*ASSIGNMENT*: Transcribe every line of the records verbatim.

[Data records]
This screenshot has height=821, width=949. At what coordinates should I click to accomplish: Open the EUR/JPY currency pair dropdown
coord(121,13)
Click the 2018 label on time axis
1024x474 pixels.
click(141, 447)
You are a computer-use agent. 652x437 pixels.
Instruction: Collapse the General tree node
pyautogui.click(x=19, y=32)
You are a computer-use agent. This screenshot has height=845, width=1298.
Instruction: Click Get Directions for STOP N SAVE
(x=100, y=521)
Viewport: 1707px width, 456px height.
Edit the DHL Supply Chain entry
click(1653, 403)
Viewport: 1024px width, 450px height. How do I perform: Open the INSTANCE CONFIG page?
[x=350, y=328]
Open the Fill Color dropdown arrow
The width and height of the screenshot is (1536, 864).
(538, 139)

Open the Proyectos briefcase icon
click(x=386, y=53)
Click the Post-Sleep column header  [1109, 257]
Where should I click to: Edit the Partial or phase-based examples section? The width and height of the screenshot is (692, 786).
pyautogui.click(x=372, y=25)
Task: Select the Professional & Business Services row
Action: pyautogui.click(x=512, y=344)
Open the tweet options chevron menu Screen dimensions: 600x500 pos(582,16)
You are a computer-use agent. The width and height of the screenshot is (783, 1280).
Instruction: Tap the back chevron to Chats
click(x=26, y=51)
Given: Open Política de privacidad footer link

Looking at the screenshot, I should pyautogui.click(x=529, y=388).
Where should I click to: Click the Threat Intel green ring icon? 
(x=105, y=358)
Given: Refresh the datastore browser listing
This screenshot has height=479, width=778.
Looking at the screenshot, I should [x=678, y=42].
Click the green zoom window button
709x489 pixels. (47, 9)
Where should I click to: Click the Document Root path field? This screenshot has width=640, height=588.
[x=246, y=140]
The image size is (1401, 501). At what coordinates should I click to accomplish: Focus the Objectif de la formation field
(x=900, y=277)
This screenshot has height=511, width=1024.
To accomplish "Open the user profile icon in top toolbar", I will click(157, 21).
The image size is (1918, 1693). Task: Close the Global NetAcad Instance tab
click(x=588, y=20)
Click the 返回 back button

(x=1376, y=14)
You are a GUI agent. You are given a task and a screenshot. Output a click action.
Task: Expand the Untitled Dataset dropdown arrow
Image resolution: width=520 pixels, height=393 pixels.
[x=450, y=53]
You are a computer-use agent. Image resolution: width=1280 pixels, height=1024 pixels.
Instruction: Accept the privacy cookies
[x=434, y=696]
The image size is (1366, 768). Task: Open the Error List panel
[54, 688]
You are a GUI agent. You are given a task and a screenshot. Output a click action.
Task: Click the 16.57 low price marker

*SOLVED EXERCISE*:
This screenshot has height=821, width=949. At what coordinates should I click to accomplish: Open the EUR/JPY currency pair dropdown
coord(121,13)
Click the 2018 label on time axis
1024x474 pixels.
click(141, 447)
You are a computer-use agent. 652x437 pixels.
Instruction: Collapse the General tree node
pyautogui.click(x=19, y=32)
You are a computer-use agent. This screenshot has height=845, width=1298.
Instruction: Click Get Directions for STOP N SAVE
(x=100, y=521)
Viewport: 1707px width, 456px height.
Edit the DHL Supply Chain entry
click(1653, 403)
Viewport: 1024px width, 450px height. How do I perform: Open the INSTANCE CONFIG page?
[x=350, y=328]
Open the Fill Color dropdown arrow
The width and height of the screenshot is (1536, 864).
(538, 139)

Open the Proyectos briefcase icon
click(x=386, y=53)
Click the Post-Sleep column header  [1109, 257]
Where should I click to: Edit the Partial or phase-based examples section? The width and height of the screenshot is (692, 786).
pyautogui.click(x=372, y=25)
Task: Select the Professional & Business Services row
Action: pyautogui.click(x=512, y=344)
Open the tweet options chevron menu Screen dimensions: 600x500 pos(582,16)
You are a computer-use agent. The width and height of the screenshot is (783, 1280).
Instruction: Tap the back chevron to Chats
click(x=26, y=51)
Given: Open Política de privacidad footer link

Looking at the screenshot, I should pyautogui.click(x=529, y=388).
Where should I click to: Click the Threat Intel green ring icon? 
(x=105, y=358)
Given: Refresh the datastore browser listing
This screenshot has height=479, width=778.
Looking at the screenshot, I should [x=678, y=42].
Click the green zoom window button
709x489 pixels. (47, 9)
Where should I click to: Click the Document Root path field? This screenshot has width=640, height=588.
[x=246, y=140]
The image size is (1401, 501). At what coordinates should I click to accomplish: Focus the Objectif de la formation field
(x=900, y=277)
This screenshot has height=511, width=1024.
To accomplish "Open the user profile icon in top toolbar", I will click(157, 21).
The image size is (1918, 1693). Task: Close the Global NetAcad Instance tab
click(x=588, y=20)
Click the 返回 back button

(x=1376, y=14)
You are a GUI agent. You are given a task and a screenshot. Output a click action.
Task: Expand the Untitled Dataset dropdown arrow
Image resolution: width=520 pixels, height=393 pixels.
[x=450, y=53]
You are a computer-use agent. Image resolution: width=1280 pixels, height=1024 pixels.
Instruction: Accept the privacy cookies
[x=434, y=696]
The image size is (1366, 768). Task: Open the Error List panel
[54, 688]
You are a GUI agent. You are given a task and a screenshot. Output a click action.
Task: Click the 16.57 low price marker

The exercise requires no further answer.